What the task requires: In full and without change, transcribe the records below.

Recorded data

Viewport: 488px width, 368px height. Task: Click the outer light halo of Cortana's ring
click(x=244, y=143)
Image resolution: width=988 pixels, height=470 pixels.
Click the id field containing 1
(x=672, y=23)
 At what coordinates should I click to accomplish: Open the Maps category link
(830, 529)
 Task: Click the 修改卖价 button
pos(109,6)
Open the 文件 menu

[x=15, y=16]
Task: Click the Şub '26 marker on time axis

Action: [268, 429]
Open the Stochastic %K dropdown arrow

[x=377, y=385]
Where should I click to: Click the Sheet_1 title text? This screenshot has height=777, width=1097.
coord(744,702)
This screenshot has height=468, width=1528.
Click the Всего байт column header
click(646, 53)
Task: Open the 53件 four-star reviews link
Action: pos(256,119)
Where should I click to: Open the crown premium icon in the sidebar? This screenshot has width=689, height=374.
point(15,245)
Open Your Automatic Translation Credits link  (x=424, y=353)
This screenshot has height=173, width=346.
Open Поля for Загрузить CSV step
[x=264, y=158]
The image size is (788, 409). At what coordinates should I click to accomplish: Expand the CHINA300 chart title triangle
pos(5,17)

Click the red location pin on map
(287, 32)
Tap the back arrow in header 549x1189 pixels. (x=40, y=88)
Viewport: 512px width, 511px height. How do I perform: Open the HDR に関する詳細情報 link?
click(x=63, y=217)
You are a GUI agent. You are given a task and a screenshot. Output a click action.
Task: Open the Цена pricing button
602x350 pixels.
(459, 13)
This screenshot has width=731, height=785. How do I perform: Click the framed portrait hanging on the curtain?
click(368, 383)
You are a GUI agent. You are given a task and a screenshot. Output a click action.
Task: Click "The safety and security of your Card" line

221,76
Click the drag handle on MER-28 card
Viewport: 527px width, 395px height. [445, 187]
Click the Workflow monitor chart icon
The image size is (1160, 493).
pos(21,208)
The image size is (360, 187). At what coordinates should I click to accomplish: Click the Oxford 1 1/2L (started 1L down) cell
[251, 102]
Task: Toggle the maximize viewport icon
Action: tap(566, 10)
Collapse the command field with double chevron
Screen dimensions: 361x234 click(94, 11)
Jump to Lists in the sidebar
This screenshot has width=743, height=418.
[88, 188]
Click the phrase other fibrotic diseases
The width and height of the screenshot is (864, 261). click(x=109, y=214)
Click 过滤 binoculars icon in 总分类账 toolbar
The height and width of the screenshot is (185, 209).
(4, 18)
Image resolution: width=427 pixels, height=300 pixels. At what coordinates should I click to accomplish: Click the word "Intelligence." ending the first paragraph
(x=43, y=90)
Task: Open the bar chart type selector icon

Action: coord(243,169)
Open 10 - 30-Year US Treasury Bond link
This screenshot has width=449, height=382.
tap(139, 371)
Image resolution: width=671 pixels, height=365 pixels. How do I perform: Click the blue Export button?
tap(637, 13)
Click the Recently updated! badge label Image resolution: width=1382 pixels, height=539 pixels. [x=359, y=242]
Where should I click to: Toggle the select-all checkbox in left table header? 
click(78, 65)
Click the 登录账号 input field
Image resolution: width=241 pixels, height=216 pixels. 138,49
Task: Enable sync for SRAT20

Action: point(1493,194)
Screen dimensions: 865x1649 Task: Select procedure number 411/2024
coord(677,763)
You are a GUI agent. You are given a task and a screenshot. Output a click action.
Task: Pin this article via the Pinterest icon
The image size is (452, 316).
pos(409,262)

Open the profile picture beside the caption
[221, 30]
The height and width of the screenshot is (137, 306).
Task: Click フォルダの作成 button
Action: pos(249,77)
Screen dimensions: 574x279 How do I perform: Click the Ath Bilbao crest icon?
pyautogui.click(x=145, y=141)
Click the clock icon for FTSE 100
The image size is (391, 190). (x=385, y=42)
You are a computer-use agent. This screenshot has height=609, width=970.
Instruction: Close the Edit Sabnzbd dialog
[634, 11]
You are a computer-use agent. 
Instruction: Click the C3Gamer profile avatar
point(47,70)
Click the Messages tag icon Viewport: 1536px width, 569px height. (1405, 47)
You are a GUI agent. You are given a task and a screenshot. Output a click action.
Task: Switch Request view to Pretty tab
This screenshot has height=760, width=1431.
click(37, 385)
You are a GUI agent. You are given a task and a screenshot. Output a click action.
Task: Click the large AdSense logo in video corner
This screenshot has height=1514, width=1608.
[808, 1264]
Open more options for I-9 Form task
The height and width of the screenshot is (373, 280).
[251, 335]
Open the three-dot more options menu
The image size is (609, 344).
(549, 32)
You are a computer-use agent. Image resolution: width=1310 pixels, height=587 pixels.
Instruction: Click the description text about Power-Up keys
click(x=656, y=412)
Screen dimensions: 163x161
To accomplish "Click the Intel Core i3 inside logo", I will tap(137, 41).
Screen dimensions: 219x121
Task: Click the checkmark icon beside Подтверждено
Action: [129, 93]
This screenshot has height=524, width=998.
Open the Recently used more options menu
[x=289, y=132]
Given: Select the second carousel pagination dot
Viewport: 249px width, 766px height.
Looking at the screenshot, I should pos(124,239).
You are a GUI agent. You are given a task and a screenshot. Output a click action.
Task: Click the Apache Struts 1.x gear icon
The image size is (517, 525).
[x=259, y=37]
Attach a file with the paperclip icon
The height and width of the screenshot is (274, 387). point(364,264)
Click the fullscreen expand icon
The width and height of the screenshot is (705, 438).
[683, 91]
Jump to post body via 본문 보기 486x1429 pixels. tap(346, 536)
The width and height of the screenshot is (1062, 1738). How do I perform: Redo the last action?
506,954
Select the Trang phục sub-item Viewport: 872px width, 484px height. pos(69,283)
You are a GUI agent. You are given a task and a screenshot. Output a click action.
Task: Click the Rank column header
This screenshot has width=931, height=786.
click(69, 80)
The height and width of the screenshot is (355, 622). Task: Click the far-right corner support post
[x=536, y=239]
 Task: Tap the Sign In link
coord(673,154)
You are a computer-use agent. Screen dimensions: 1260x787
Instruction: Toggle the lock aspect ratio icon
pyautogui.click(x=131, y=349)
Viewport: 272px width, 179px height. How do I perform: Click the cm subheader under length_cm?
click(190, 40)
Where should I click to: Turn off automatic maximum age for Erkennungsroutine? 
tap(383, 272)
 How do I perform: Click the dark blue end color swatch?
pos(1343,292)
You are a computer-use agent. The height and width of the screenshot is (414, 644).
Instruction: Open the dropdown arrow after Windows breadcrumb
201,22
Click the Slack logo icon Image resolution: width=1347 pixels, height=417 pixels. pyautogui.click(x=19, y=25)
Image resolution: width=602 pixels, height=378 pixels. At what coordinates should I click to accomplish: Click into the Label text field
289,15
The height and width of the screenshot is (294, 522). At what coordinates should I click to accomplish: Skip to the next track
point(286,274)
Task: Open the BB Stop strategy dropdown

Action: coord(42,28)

Solution for this problem:
Viewport: 488px width, 368px height. Task: Click the outer light halo of Cortana's ring
click(x=244, y=143)
Image resolution: width=988 pixels, height=470 pixels.
Click the id field containing 1
(x=672, y=23)
 At what coordinates should I click to accomplish: Open the Maps category link
(830, 529)
 Task: Click the 修改卖价 button
pos(109,6)
Open the 文件 menu

[x=15, y=16]
Task: Click the Şub '26 marker on time axis

Action: [268, 429]
Open the Stochastic %K dropdown arrow

[x=377, y=385]
Where should I click to: Click the Sheet_1 title text? This screenshot has height=777, width=1097.
coord(744,702)
This screenshot has height=468, width=1528.
Click the Всего байт column header
click(646, 53)
Task: Open the 53件 four-star reviews link
Action: pos(256,119)
Where should I click to: Open the crown premium icon in the sidebar? This screenshot has width=689, height=374.
point(15,245)
Open Your Automatic Translation Credits link  (x=424, y=353)
This screenshot has height=173, width=346.
Open Поля for Загрузить CSV step
[x=264, y=158]
The image size is (788, 409). At what coordinates should I click to accomplish: Expand the CHINA300 chart title triangle
pos(5,17)

Click the red location pin on map
(287, 32)
Tap the back arrow in header 549x1189 pixels. (x=40, y=88)
Viewport: 512px width, 511px height. How do I perform: Open the HDR に関する詳細情報 link?
click(x=63, y=217)
You are a GUI agent. You are given a task and a screenshot. Output a click action.
Task: Open the Цена pricing button
602x350 pixels.
(459, 13)
This screenshot has width=731, height=785. How do I perform: Click the framed portrait hanging on the curtain?
click(368, 383)
You are a GUI agent. You are given a task and a screenshot. Output a click action.
Task: Click "The safety and security of your Card" line

221,76
Click the drag handle on MER-28 card
Viewport: 527px width, 395px height. [445, 187]
Click the Workflow monitor chart icon
The image size is (1160, 493).
pos(21,208)
The image size is (360, 187). At what coordinates should I click to accomplish: Click the Oxford 1 1/2L (started 1L down) cell
[251, 102]
Task: Toggle the maximize viewport icon
Action: tap(566, 10)
Collapse the command field with double chevron
Screen dimensions: 361x234 click(94, 11)
Jump to Lists in the sidebar
This screenshot has width=743, height=418.
[88, 188]
Click the phrase other fibrotic diseases
The width and height of the screenshot is (864, 261). click(x=109, y=214)
Click 过滤 binoculars icon in 总分类账 toolbar
The height and width of the screenshot is (185, 209).
(4, 18)
Image resolution: width=427 pixels, height=300 pixels. At what coordinates should I click to accomplish: Click the word "Intelligence." ending the first paragraph
(x=43, y=90)
Task: Open the bar chart type selector icon

Action: coord(243,169)
Open 10 - 30-Year US Treasury Bond link
This screenshot has width=449, height=382.
tap(139, 371)
Image resolution: width=671 pixels, height=365 pixels. How do I perform: Click the blue Export button?
tap(637, 13)
Click the Recently updated! badge label Image resolution: width=1382 pixels, height=539 pixels. [x=359, y=242]
Where should I click to: Toggle the select-all checkbox in left table header? 
click(78, 65)
Click the 登录账号 input field
Image resolution: width=241 pixels, height=216 pixels. 138,49
Task: Enable sync for SRAT20

Action: point(1493,194)
Screen dimensions: 865x1649 Task: Select procedure number 411/2024
coord(677,763)
You are a GUI agent. You are given a task and a screenshot. Output a click action.
Task: Pin this article via the Pinterest icon
The image size is (452, 316).
pos(409,262)

Open the profile picture beside the caption
[221, 30]
The height and width of the screenshot is (137, 306).
Task: Click フォルダの作成 button
Action: pos(249,77)
Screen dimensions: 574x279 How do I perform: Click the Ath Bilbao crest icon?
pyautogui.click(x=145, y=141)
Click the clock icon for FTSE 100
The image size is (391, 190). (x=385, y=42)
You are a computer-use agent. This screenshot has height=609, width=970.
Instruction: Close the Edit Sabnzbd dialog
[634, 11]
You are a computer-use agent. 
Instruction: Click the C3Gamer profile avatar
point(47,70)
Click the Messages tag icon Viewport: 1536px width, 569px height. (1405, 47)
You are a GUI agent. You are given a task and a screenshot. Output a click action.
Task: Switch Request view to Pretty tab
This screenshot has height=760, width=1431.
click(37, 385)
You are a GUI agent. You are given a task and a screenshot. Output a click action.
Task: Click the large AdSense logo in video corner
This screenshot has height=1514, width=1608.
[808, 1264]
Open more options for I-9 Form task
The height and width of the screenshot is (373, 280).
[251, 335]
Open the three-dot more options menu
The image size is (609, 344).
(549, 32)
You are a computer-use agent. Image resolution: width=1310 pixels, height=587 pixels.
Instruction: Click the description text about Power-Up keys
click(x=656, y=412)
Screen dimensions: 163x161
To accomplish "Click the Intel Core i3 inside logo", I will tap(137, 41).
Screen dimensions: 219x121
Task: Click the checkmark icon beside Подтверждено
Action: [129, 93]
This screenshot has height=524, width=998.
Open the Recently used more options menu
[x=289, y=132]
Given: Select the second carousel pagination dot
Viewport: 249px width, 766px height.
Looking at the screenshot, I should pos(124,239).
You are a GUI agent. You are given a task and a screenshot. Output a click action.
Task: Click the Apache Struts 1.x gear icon
The image size is (517, 525).
[x=259, y=37]
Attach a file with the paperclip icon
The height and width of the screenshot is (274, 387). point(364,264)
Click the fullscreen expand icon
The width and height of the screenshot is (705, 438).
[683, 91]
Jump to post body via 본문 보기 486x1429 pixels. tap(346, 536)
The width and height of the screenshot is (1062, 1738). How do I perform: Redo the last action?
506,954
Select the Trang phục sub-item Viewport: 872px width, 484px height. pos(69,283)
You are a GUI agent. You are given a task and a screenshot. Output a click action.
Task: Click the Rank column header
This screenshot has width=931, height=786.
click(69, 80)
The height and width of the screenshot is (355, 622). Task: Click the far-right corner support post
[x=536, y=239]
 Task: Tap the Sign In link
coord(673,154)
You are a computer-use agent. Screen dimensions: 1260x787
Instruction: Toggle the lock aspect ratio icon
pyautogui.click(x=131, y=349)
Viewport: 272px width, 179px height. How do I perform: Click the cm subheader under length_cm?
click(190, 40)
Where should I click to: Turn off automatic maximum age for Erkennungsroutine? 
tap(383, 272)
 How do I perform: Click the dark blue end color swatch?
pos(1343,292)
You are a computer-use agent. The height and width of the screenshot is (414, 644).
Instruction: Open the dropdown arrow after Windows breadcrumb
201,22
Click the Slack logo icon Image resolution: width=1347 pixels, height=417 pixels. pyautogui.click(x=19, y=25)
Image resolution: width=602 pixels, height=378 pixels. At what coordinates should I click to accomplish: Click into the Label text field
289,15
The height and width of the screenshot is (294, 522). At what coordinates should I click to accomplish: Skip to the next track
point(286,274)
Task: Open the BB Stop strategy dropdown

Action: coord(42,28)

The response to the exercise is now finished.